● Task objective
Write down the lines exactly as they appear, from the one that contains "You are a computer-use" through the final line of the records, so that both ends are kept and no pictures come along.
Segment Start: Records shown
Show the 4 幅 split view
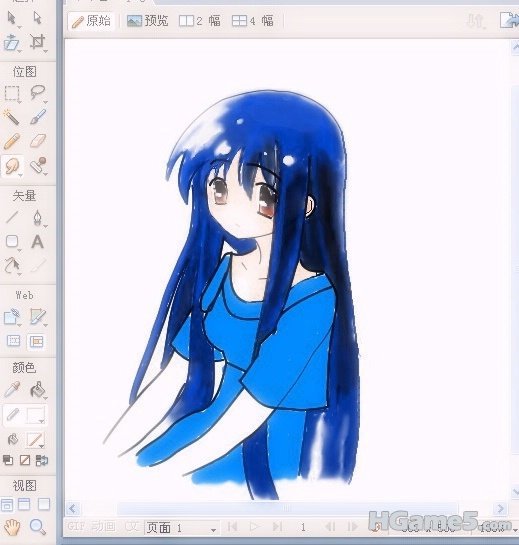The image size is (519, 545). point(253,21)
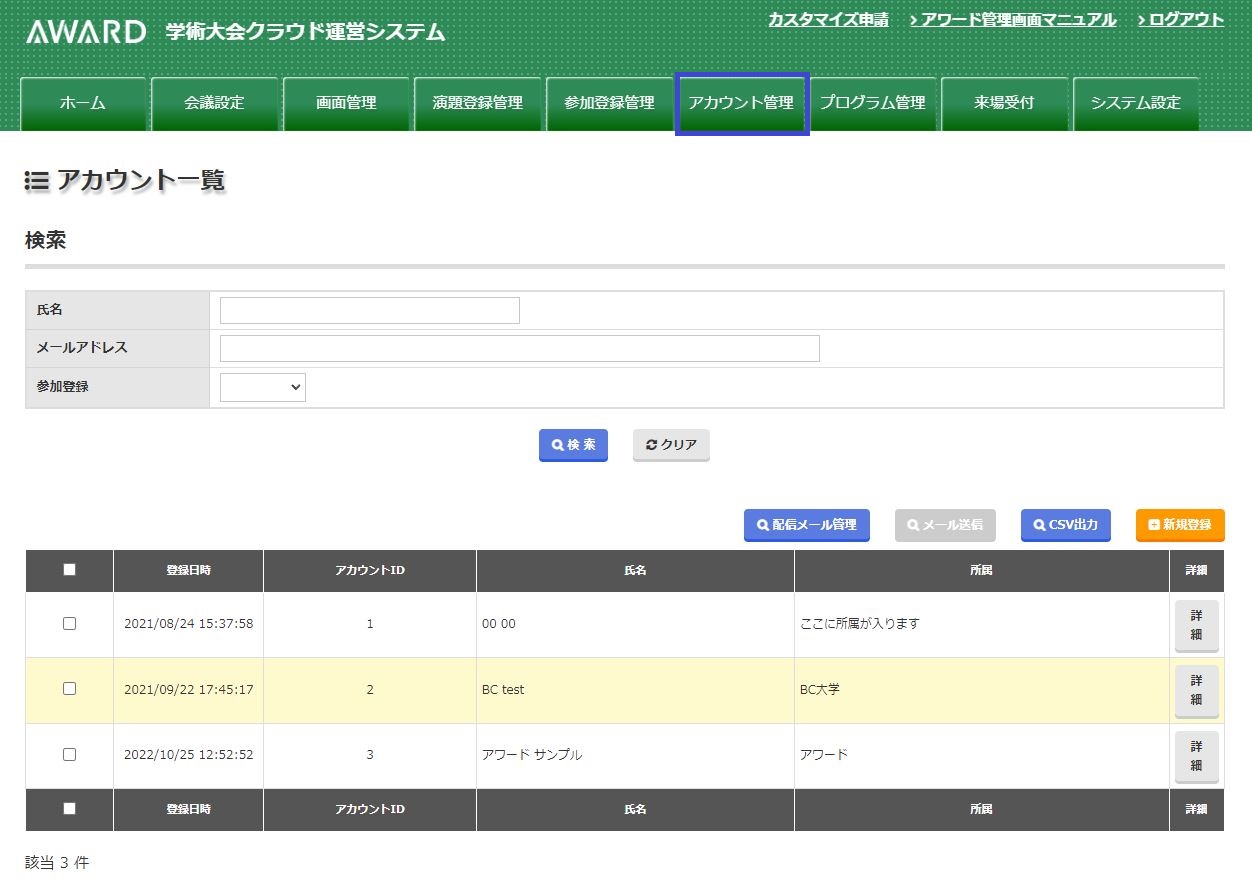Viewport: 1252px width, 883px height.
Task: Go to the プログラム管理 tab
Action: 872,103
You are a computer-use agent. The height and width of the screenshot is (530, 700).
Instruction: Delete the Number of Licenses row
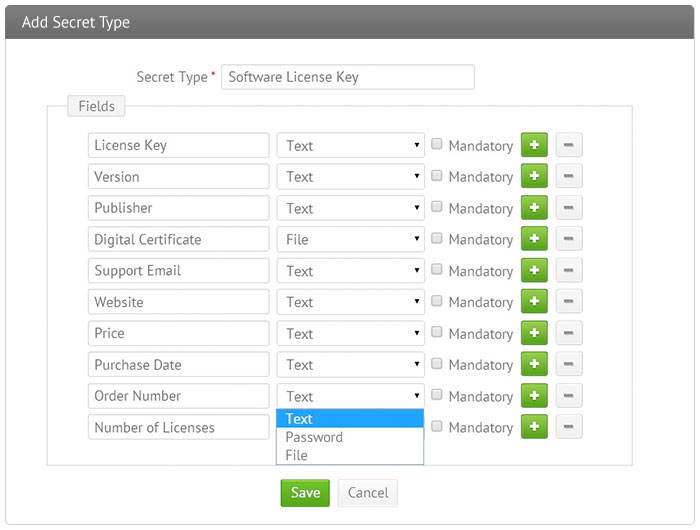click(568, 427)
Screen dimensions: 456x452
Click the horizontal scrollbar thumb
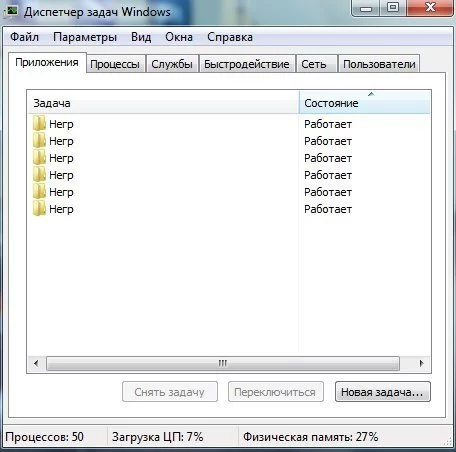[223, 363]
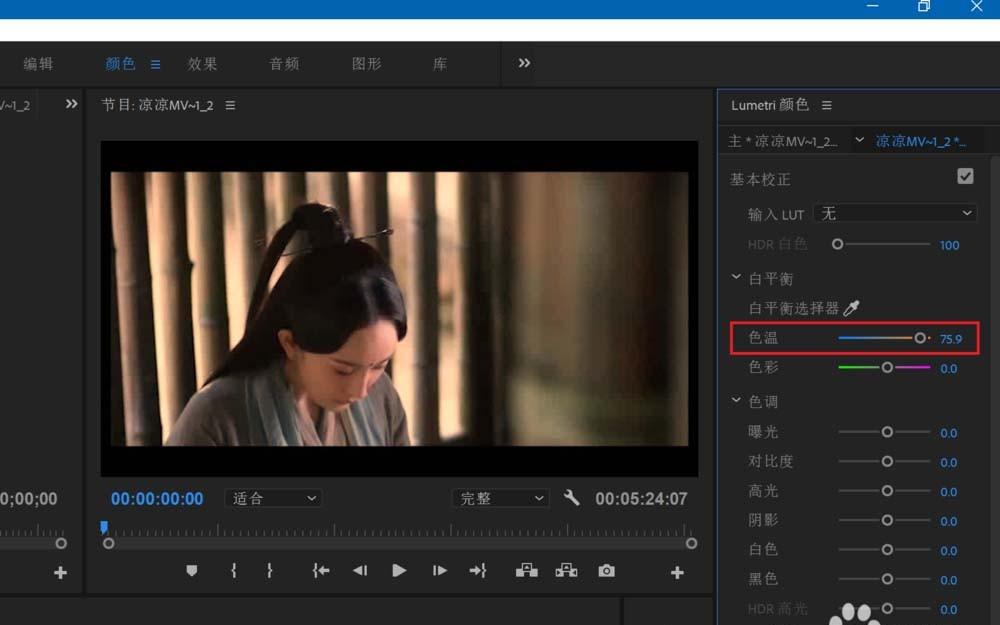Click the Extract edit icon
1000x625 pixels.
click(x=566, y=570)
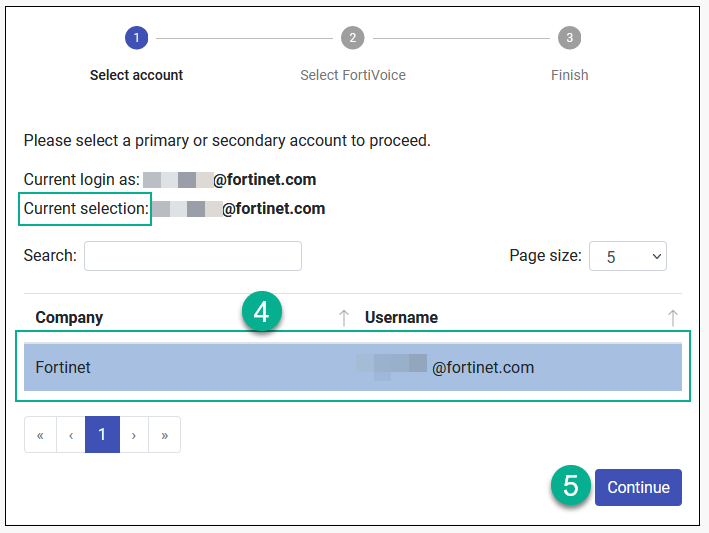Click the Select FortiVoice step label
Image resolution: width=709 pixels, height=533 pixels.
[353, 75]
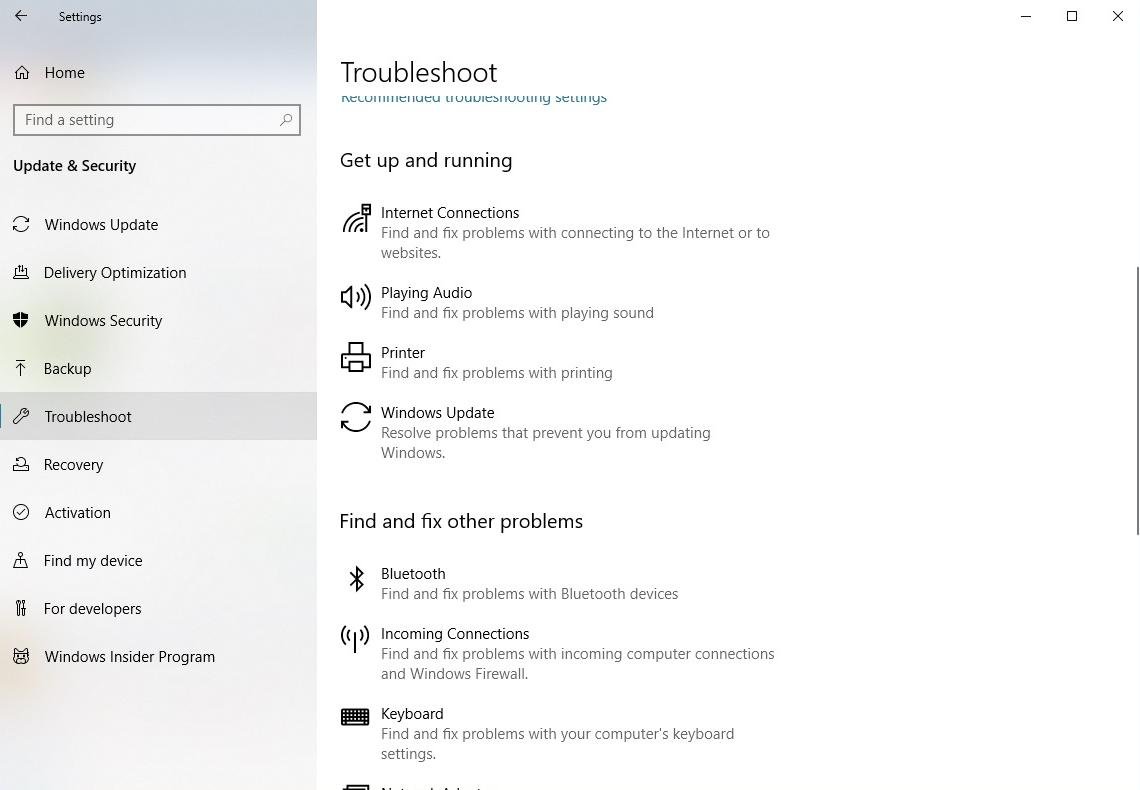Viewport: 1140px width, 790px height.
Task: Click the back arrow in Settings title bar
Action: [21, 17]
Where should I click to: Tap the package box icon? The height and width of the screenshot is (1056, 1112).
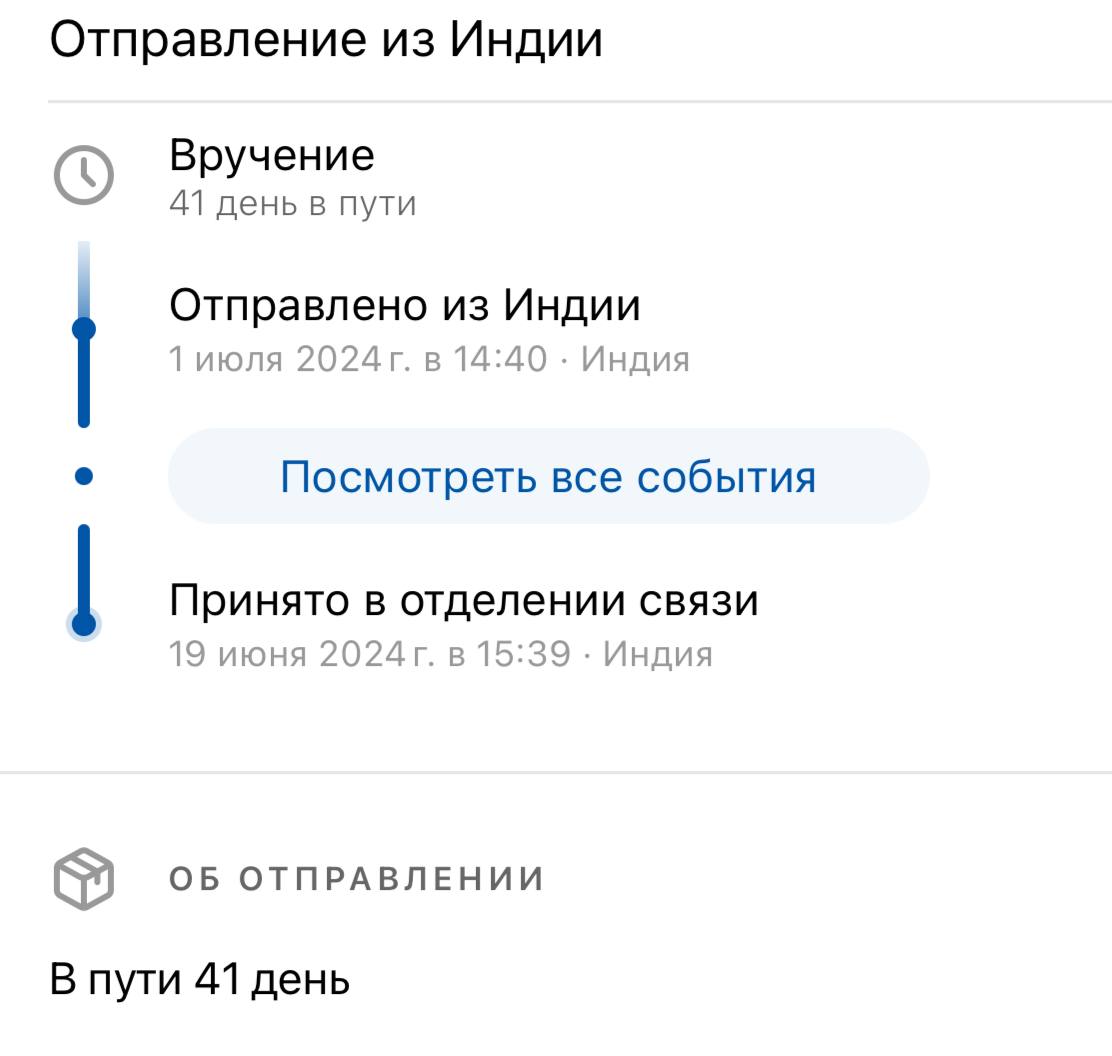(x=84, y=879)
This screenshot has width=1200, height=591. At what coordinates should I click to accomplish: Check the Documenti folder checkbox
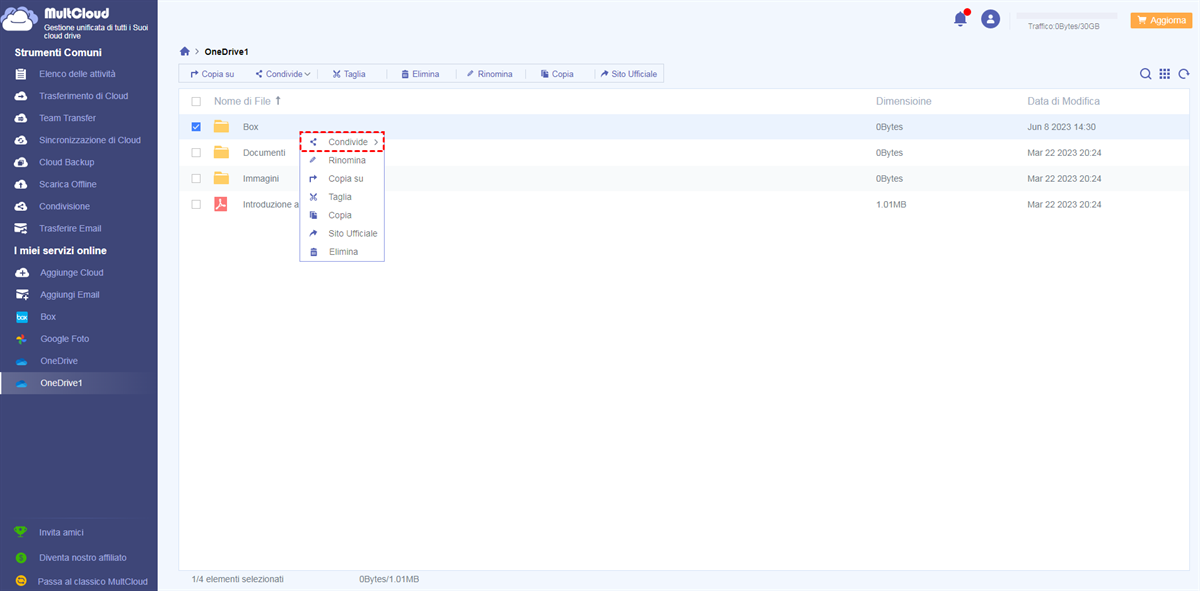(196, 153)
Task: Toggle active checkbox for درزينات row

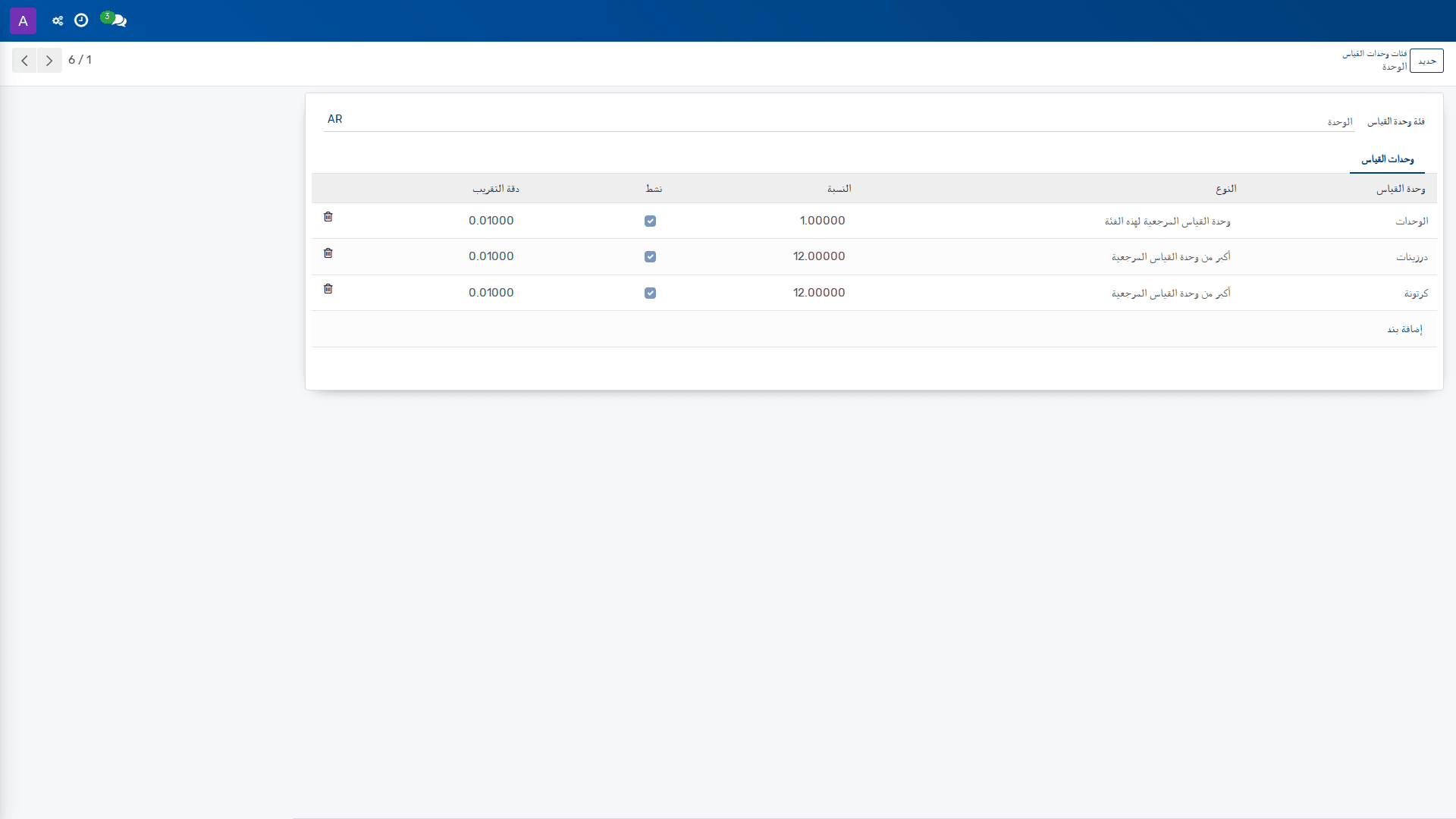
Segment End: Records shown
● Answer to this problem
You are a computer-use agent. The height and width of the screenshot is (530, 700).
Instruction: Delete the Number of Licenses row
click(568, 427)
Screen dimensions: 456x452
Click the horizontal scrollbar thumb
[223, 363]
Click the Extract edit icon
1000x625 pixels.
click(x=566, y=570)
Click the Select FortiVoice step label
Image resolution: width=709 pixels, height=533 pixels.
[353, 75]
Viewport: 1140px width, 790px height.
Task: Click the back arrow in Settings title bar
Action: [21, 17]
Where should I click to: Tap the package box icon? The height and width of the screenshot is (1056, 1112).
(x=84, y=879)
This screenshot has width=1200, height=591. At what coordinates should I click to accomplish: Check the Documenti folder checkbox
(196, 153)
Task: Toggle active checkbox for درزينات row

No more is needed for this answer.